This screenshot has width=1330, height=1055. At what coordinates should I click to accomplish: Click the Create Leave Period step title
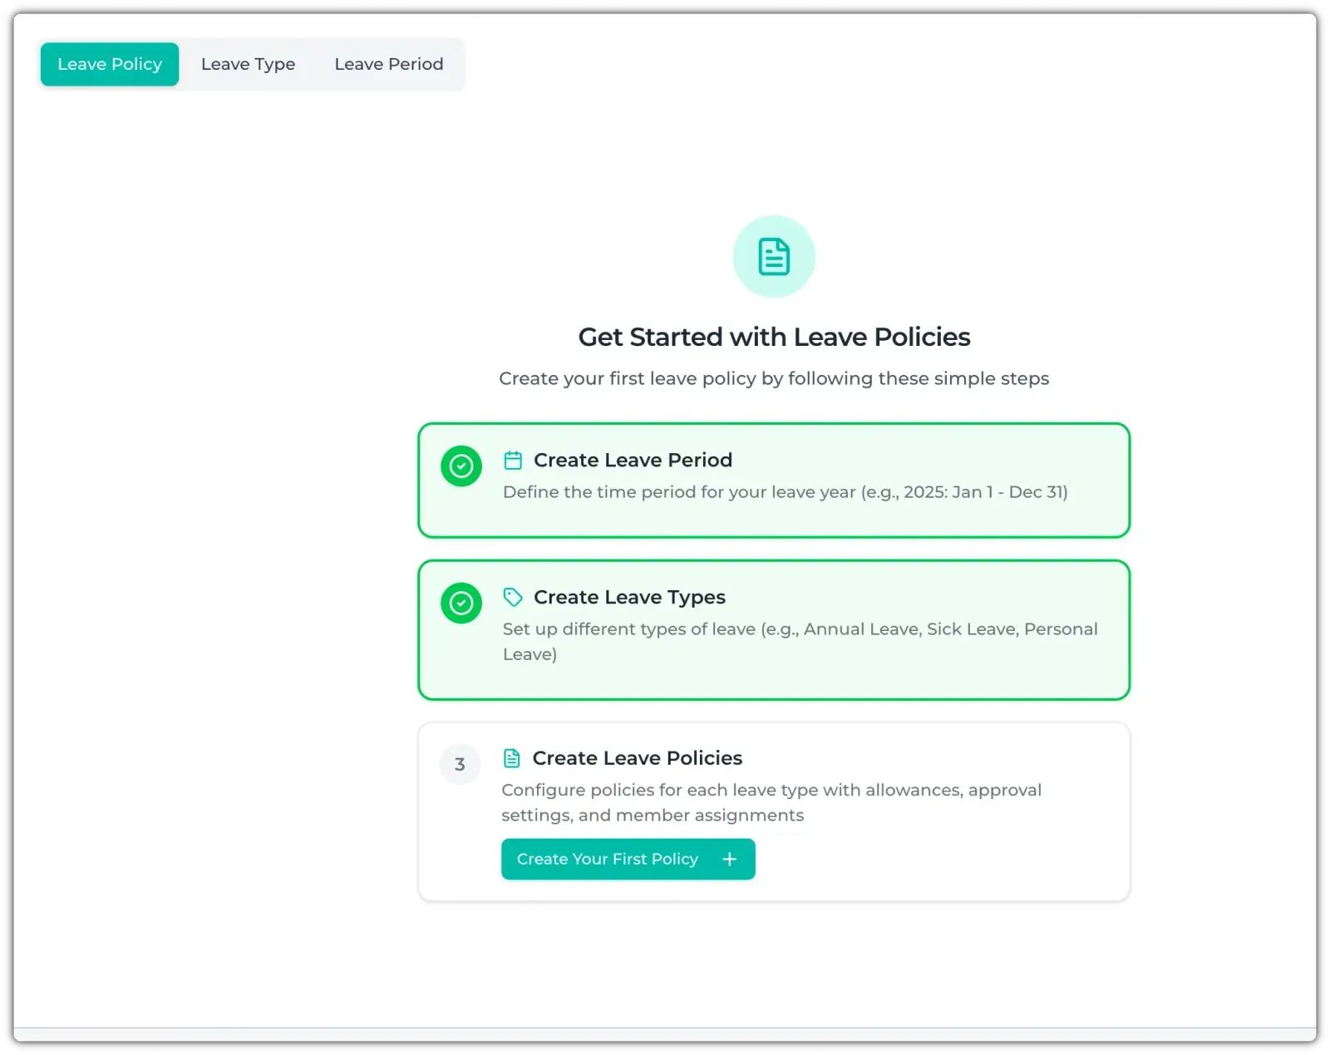[633, 461]
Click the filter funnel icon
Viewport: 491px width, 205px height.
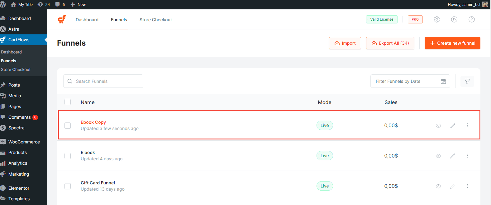click(x=467, y=81)
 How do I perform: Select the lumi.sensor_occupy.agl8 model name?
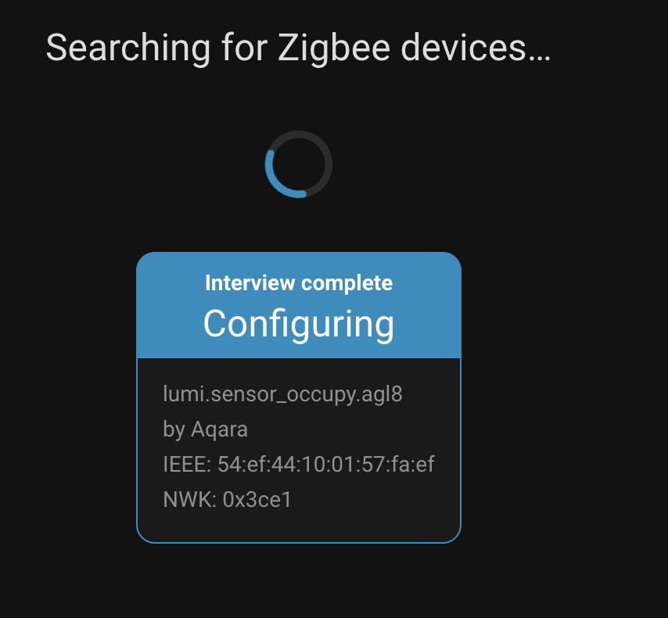(282, 393)
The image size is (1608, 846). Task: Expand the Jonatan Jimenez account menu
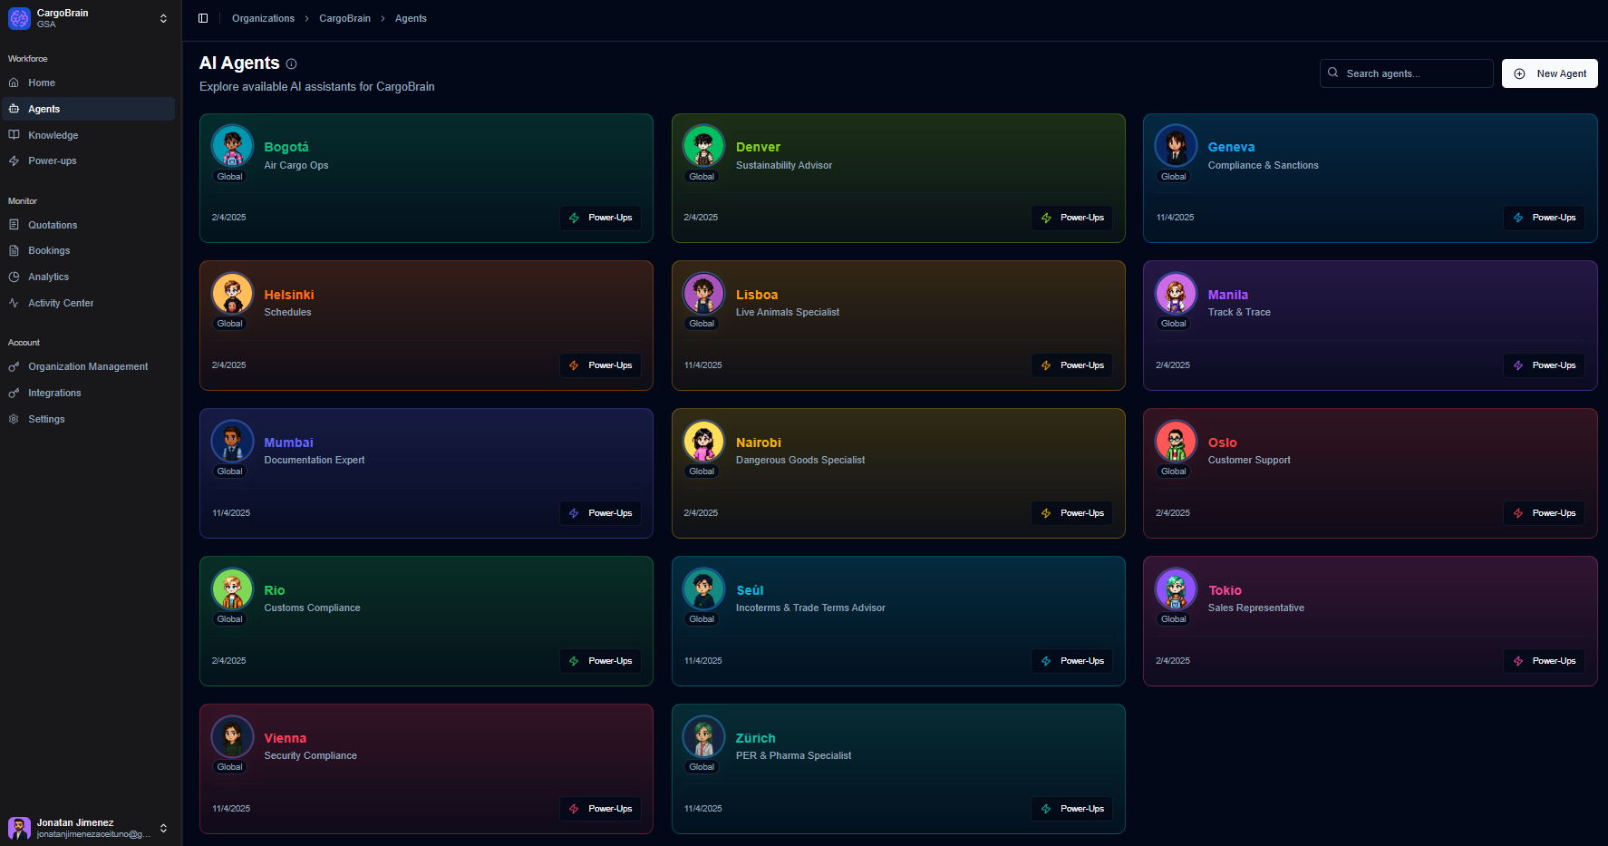[163, 828]
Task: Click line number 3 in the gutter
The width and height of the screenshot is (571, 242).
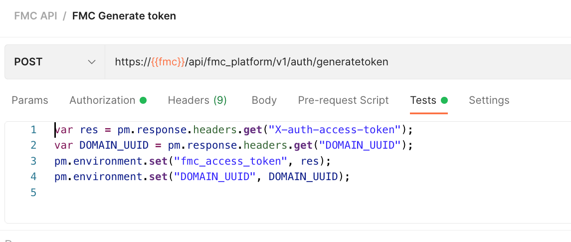Action: 33,161
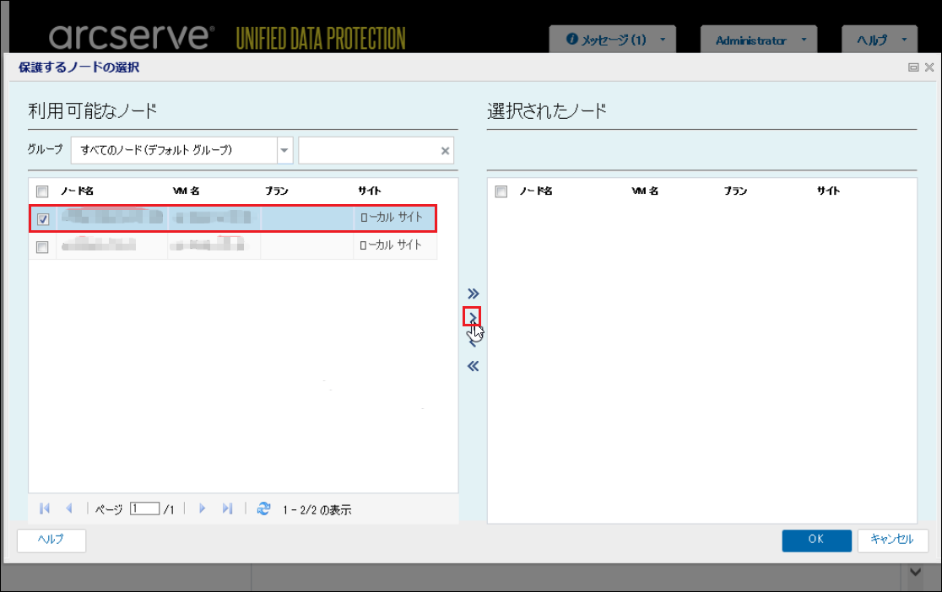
+++
→ **WHAT NEEDS TO BE DONE**: A word-for-word transcription of the entries above, free of images, is what is wanted.

→ **WRITTEN REPLY**:
This screenshot has width=1330, height=1055. At what coordinates should I click to accomplish: Click the Create Leave Period step title
[633, 461]
Click the filter funnel icon
Viewport: 491px width, 205px height.
click(x=467, y=81)
 How do I perform: Select the lumi.sensor_occupy.agl8 model name?
(282, 393)
The image size is (1608, 846). Task: Expand the Jonatan Jimenez account menu
[163, 828]
Task: Click line number 3 in the gutter
The width and height of the screenshot is (571, 242).
Action: 33,161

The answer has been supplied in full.